### Sección del documento
* * *

El título que escogió para su parte el exdirector del
Coneval, Gonzalo Hernández Licona dice mucho: “Dinero en efectivo como política
social”. ¿Cómo hacer para enfrentar una situación en la que el 42% de la
población vive en la pobreza y casi 8% en pobreza extrema?
Hernández Licona señala que los programas que fueron
desechados por el gobierno de López Obrador, a pesar de sus límites evidentes,
tenían la virtud de estar bien focalizados: Prospera, el Seguro Popular y
Programa de Empleos Temporales. Otros, como el programa de estancias
infantiles, tenían la característica de apoyar con la oferta de un servicio y
de esa forma sostener la plataforma productiva y social de las madres
trabajadoras.
De lo que se trata ahora es de algo político: que a la
población le quede claro quién la beneficia con un apoyo directo. Hay dinero,
pero el servicio (de salud, de trabajo temporal, de guardería) no está
disponible. No se trata del acceso efectivo a los derechos sociales, que
disminuye.
Adicionalmente, la operación del “censo del bienestar”
-con la idea de comenzar todo desde cero- ha sido realizada sin criterios
claros, sin usar la información, con opacidad. El resultado previsible es que
la gente más pobre y menos informada tenga menos capacidad de acceso a esos
subsidios. Son programas sociales que se dicen universales pero que a final de
cuentas no lo son.
Un asunto clave que señala Hernández Licona es que “si
la economía no propicia las condiciones para que las familias obtengan
ingresos, cada vez en mayor medida, es imposible escapar de la pobreza”.
Mientras menos gente participe en la generación de la riqueza, habrá menos
posibilidades de acabar con el círculo vicioso.
Y uno se queda con la impresión de que la estrategia
del gobierno no es, realmente, que la gente escape de la pobreza, sino hacer
dos círculos viciosos concéntricos: el de la dependencia clientelar y el de la
pobreza misma.

* * *

### Material mostrado
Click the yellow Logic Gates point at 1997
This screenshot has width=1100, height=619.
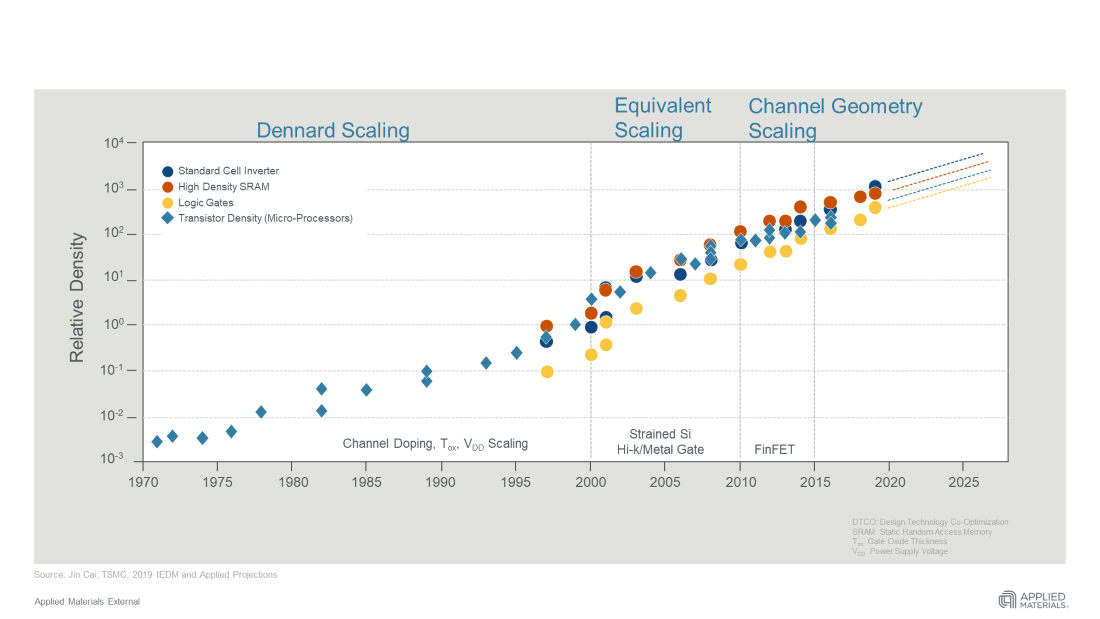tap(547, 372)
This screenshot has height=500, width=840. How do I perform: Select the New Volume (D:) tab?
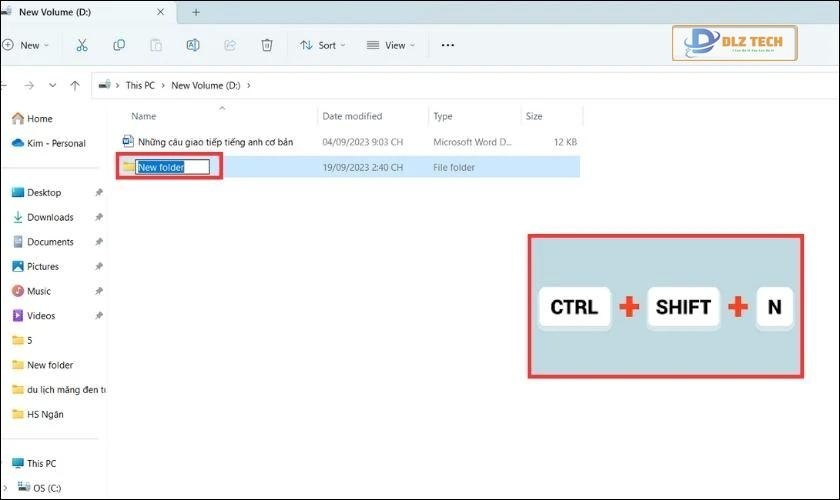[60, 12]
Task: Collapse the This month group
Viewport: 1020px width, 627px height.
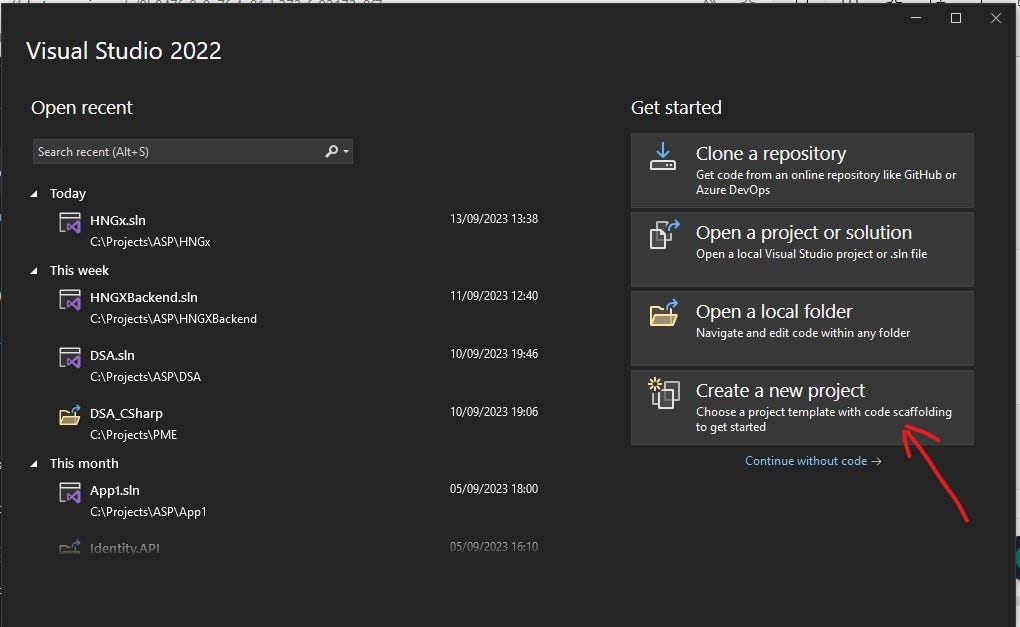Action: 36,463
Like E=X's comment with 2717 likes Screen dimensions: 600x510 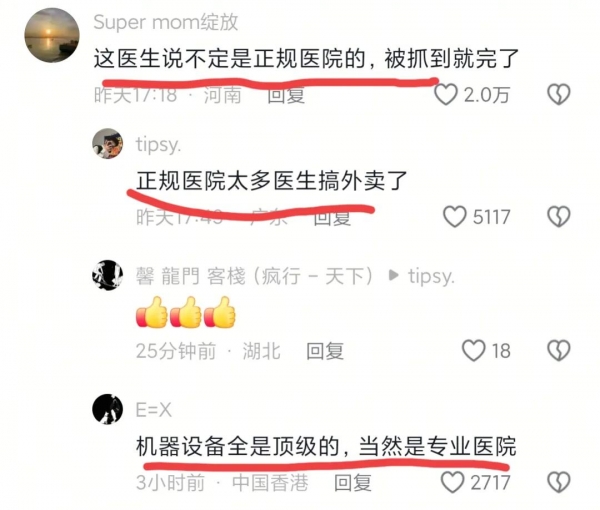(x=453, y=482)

* * *

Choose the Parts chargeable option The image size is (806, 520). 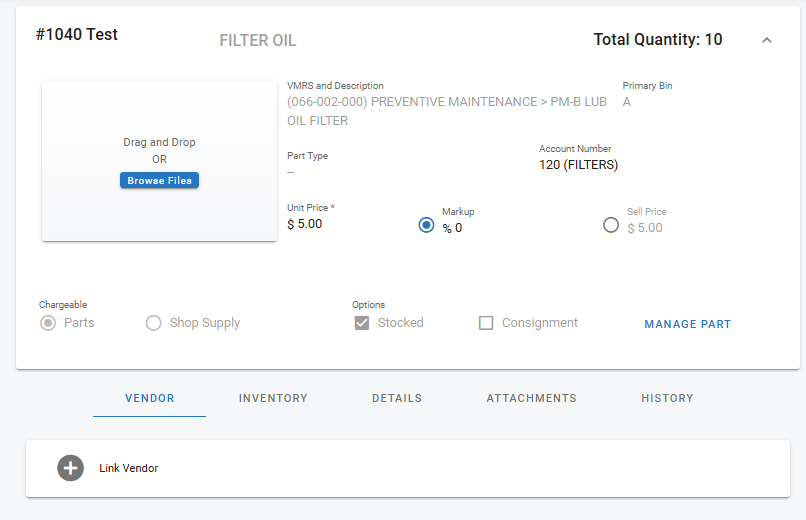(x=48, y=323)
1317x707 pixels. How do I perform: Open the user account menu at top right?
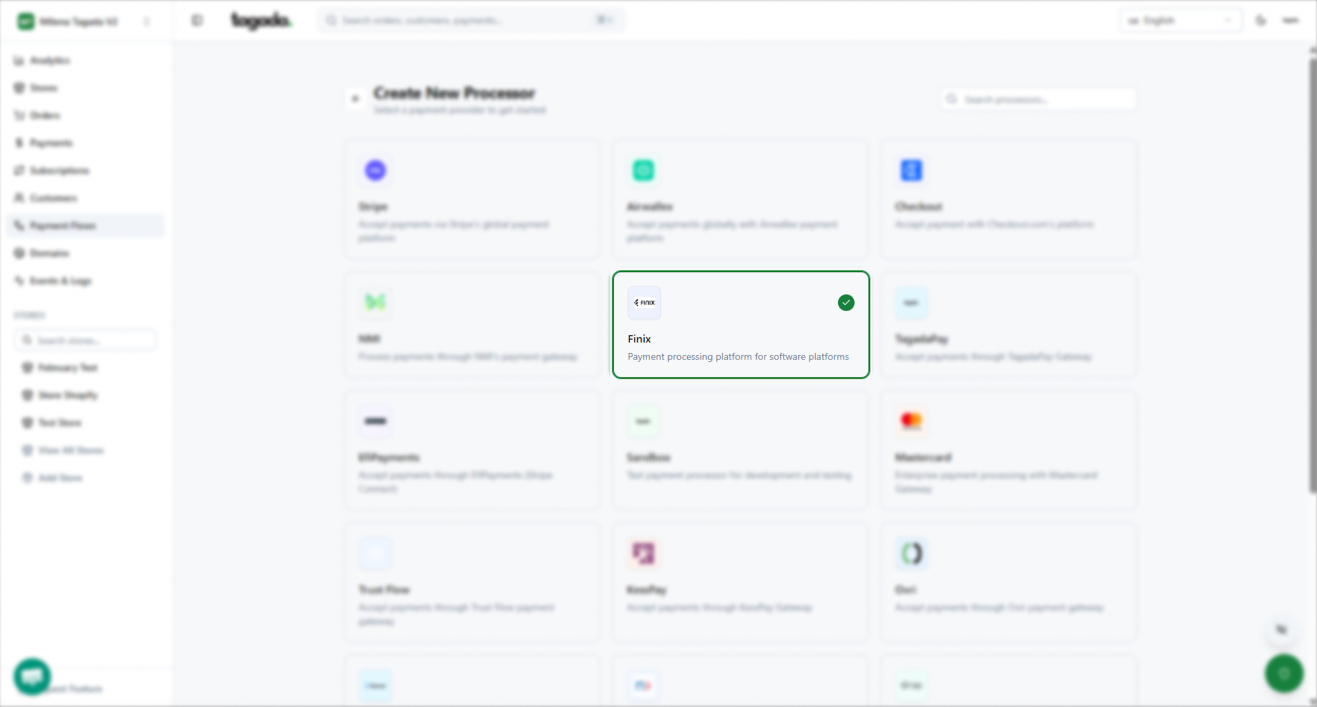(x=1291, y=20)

* * *

### Tarea asignada A
Responde brevemente estas preguntas sobre el texto de la política social:
(i) ¿Qué porcentaje de la población vive en pobreza extrema?
(ii) ¿Qué tres programas bien focalizados fueron desechados por el gobierno de López Obrador?
(iii) ¿Cuáles son los dos círculos viciosos concéntricos que se mencionan al final?
### Tarea asignada B
Traduce al inglés esta oración del texto de la política social: "Hay dinero, pero el servicio (de salud, de trabajo temporal, de guardería) no está disponible."
### Tarea asignada C
Continúa el texto de la política social a partir de su última oración.

### Respuesta del ejercicio A
(i) Casi el 8%.
(ii) Prospera, el Seguro Popular y el Programa de Empleos Temporales.
(iii) El de la dependencia clientelar y el de la pobreza misma.

### Respuesta del ejercicio B
There is money, but the service (health care, temporary work, child care) is not available.

### Respuesta del ejercicio C
Esto nos lleva al tema estrictamente económico, en el
que quienes hacen el saldo son Rolando Cordera y Enrique Provencio. Ellos
subrayan que hay un malentendido que quiere hacer una sola cosa de tres
conceptos que son diferentes: políticas anticorrupción, austeridad republicana
y austeridad económica. Esta última “es nociva para el desarrollo social y para
la salud económica general”.
Un gobierno cuyos niveles de inversión pública están
entre los más bajos de la historia contemporánea de México, que no reconoce que
hay un problema de demanda que ha crecido por la crisis provocada por la
pandemia y sigue sin cambiar rumbo, como si esto fuera un bache, y no algo de
largo alcance, que se niega a pensar siquiera en una reforma fiscal, que no
toma en cuenta la diversidad del desarrollo regional pero insiste en tener
roces con los estados, que empeora la capacidad del Estado para dotar de servicios
a la población, tenderá a toparse -o mejor dicho, a generar- una pérdida de
bienestar y de calidad de vida.
El Producto Interno Bruto tardará años en recuperarse,
sí, pero terminará por hacerlo antes que los ingresos laborales, con todo lo
que eso significa en términos de desigualdad y distribución.
En estas líneas apenas he rozado algunos de los temas
que trata este Balance Temprano, que pinta unos pocos avances (como el
aumento a los salarios mínimos reales) y muchos retrocesos, a partir del
conservadurismo fiscal, la centralización personalista del poder, los severos
retrocesos en materia ecológica, el ataque a la ciencia y la oscurantista
calificación política del conocimiento, el papel creciente de las Fuerzas
Armadas, los embates al laicismo y un concepto del Estado que está muy alejado
de la idea del bienestar social, que suele manejar la izquierda democrática. Al
final de la lectura, no resulta para nada descabellado colocar a AMLO en una
suerte de derecha populista.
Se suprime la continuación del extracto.